One of the Pentecost activities Jess created was based on the crown of flames – ‘kids love making crowns with flames on them!’ They wrote the names of the gifts of the Spirit and the fruit of the Spirit on the flames, to represent all the different ways that the Holy Spirit can help us and equip us for mission. Again, says Jess:
The essence of it is that we can encounter the Holy Spirit today. That helper is still with us today and that doesn’t always look like flames on our heads: sometimes that looks like having the right words to share with your friend when they’re upset. It’s all about making it applicable.

The essence of it is that we can encounter the Holy Spirit today. That helper is still with us today.
Pentecost on the Common
For last year’s Churches Together service the worship team came from different churches. Some of the Jubilee families and young people led some actions with the songs. The nephew of one of the musicians also joined on drums.
He can’t have been more than 10, and he was amazing!

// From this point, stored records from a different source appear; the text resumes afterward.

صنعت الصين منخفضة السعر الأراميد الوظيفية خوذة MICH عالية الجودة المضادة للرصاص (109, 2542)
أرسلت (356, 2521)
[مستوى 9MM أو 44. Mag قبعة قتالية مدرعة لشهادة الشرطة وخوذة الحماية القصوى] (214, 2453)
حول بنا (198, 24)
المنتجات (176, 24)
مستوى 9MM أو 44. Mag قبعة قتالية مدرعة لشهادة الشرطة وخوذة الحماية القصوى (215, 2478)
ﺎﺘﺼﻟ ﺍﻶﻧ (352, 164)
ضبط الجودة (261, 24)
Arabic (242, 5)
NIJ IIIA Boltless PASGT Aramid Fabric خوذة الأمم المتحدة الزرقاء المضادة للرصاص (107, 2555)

We had goodie bags for families, and they all had windmills in them, like you get at the seaside. When they held them up during worship the wind blew and you got an amazing sound and a real sense of flickering flames as the windmills whirled round.
It was such a lovely experience to see so many different churches and so many different ages all celebrating together, which is why we’re doing it again this year!
A new addition for this year will ensure that the service is accessible to as many people as possible. Jess has created special ‘widgets’, as part of a visual timetable in the order of service, which will help people with additional needs to participate more fully in all the activities.
BRF Ministries trustee Verity Mitchell is a member of the Anglican St Augustine’s parish church on the edge of Bromley Common, where the service takes place. She’s also really looking forward to this year’s interdenominational service:
I’ll be leading the music, and Jess and I have planned to use more participative action songs. They’re a way brilliant of involving everyone in worship, young and old!
And the Pentecost celebrations don’t begin and end on Bromley Common. Verity says:
We’re also running Messy Church for Pentecost. We find that Messy Church brings in new people to celebrate the major church festivals, especially from our toddler group. We’re great fans of BRF Ministries and it’s one of the charities St Augustine’s supports from our ‘Away Giving’ fund. It has so many resources to offer churches.

We find that Messy Church brings in new people to celebrate the major church festivals, especially from our toddler group.
A normal approach
A week before this year’s Churches Together service, Jess’ desk is piled high with paper flames and shiny windmills.
What, for Jess, is the key thing she’d like people to take away with them from the service?
I think sometimes people get a bit nervous talking about the Holy Spirit with children because they think they need to create these moments of deeply spiritual encounter. But actually, if we expect God to be with us and the Holy Spirit to be with us, you can have encounter in every part of your service or your Sunday school or Messy Church. You can connect with God while you’re doing a craft and while you’re playing a game, playing the drums or spinning a windmill. With Parenting for Faith’s Chat and Catch tool you can pause in the middle of a game and go, ‘Oh, I wonder, should we invite God to be with us and share this fun?’, or, ‘I wonder how God feels when we play.’
That just makes it normal. Of course, we don’t want to lose the sense that the Spirit is supernatural and amazing and God is incredible, but the reality is that the people who were there at Pentecost didn’t stop hearing from God and speaking in tongues and using the gifts of the Spirit: doing those things became part of their everyday toolkit. So what I would love is for Pentecost not to be that one Sunday of the year when we talk about the Holy Spirit doing amazing things, but to be the catalyst for this becoming our normal way of approaching things.